Day 51 of quarantine, but day 1 of freedom from uni. And I gotta say, not the feeling of relief I was expecting. Being pummeled by the pile of work and, consequently stress for the last few months, I would’ve thought this moment would bring about a calmness that I sO longed for. I mean, don’t get me wrong, there's nothing more liberating than sleeping without alarms or waking up without nightmarish thoughts about work; still, somehow I'm left a little unfulfilled. Not because of quarantine. To be fair, I think if your biggest problem at this time is boredom...then I’d say you’re quite fortunate. I’m not bored, just currently lacking a purpose. For so long my purpose was to make the designs, plans, do the renders, scratch everything and re-do the designs, plans and renders, create panels, and just make it in time for the bloody jury. And now... what?
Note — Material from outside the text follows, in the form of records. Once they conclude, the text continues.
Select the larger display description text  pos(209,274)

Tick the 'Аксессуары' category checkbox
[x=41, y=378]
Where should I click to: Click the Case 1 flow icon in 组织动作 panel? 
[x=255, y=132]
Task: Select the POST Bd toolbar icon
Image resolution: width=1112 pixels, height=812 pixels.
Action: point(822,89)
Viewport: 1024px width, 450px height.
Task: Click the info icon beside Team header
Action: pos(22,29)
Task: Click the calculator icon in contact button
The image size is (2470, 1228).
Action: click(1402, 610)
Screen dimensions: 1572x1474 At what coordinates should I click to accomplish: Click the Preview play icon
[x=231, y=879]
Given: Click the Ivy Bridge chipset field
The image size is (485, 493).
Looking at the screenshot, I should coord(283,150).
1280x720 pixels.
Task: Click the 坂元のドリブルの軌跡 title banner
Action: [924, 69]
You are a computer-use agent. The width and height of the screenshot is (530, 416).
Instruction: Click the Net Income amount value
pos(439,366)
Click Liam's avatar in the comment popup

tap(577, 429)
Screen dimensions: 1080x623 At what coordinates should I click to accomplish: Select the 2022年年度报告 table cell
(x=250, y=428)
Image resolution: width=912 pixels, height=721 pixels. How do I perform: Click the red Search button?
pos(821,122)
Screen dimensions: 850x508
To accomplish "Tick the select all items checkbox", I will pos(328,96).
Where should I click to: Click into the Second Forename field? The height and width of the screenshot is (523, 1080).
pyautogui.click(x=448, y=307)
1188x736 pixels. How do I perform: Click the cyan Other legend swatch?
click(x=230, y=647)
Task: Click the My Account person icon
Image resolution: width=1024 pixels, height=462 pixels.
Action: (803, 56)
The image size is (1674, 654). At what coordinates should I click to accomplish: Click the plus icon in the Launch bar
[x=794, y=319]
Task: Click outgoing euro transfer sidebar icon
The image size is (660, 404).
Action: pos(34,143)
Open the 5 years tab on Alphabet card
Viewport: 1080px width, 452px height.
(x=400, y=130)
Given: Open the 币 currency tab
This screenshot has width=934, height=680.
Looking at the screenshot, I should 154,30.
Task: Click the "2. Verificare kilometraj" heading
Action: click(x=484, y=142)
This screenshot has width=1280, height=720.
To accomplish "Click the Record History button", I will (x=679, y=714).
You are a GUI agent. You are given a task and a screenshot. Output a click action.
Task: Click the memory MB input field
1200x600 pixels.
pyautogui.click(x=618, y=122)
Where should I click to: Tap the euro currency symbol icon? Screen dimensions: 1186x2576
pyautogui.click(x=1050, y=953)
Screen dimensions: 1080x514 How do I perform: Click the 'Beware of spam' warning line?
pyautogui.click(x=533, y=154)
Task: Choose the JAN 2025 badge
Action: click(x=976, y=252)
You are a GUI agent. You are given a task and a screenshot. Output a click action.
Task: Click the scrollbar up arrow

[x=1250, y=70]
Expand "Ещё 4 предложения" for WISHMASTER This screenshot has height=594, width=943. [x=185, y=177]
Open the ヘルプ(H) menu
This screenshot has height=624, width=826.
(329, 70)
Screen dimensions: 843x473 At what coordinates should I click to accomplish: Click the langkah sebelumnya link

Which is why I spent about 60% of my day seeking solace in bed. Then prayer, of course. But mostly.. in bed.
In hopes to turn around the remaining 40%, because there was NO way I was gonna go back to bed in that mood, I took on.. BAKING. Yes, very original. No one has taken comfort in baking during quarantine, I’m sure.
Also, since apparently my mood and life thrive off of structure and routine, designing a bullet journal, filled with scheduled tasks for the upcoming days, finally made me enthusiastic about life again.
By Ramsha Iqbal,
Riyadh, Saudi Arabia.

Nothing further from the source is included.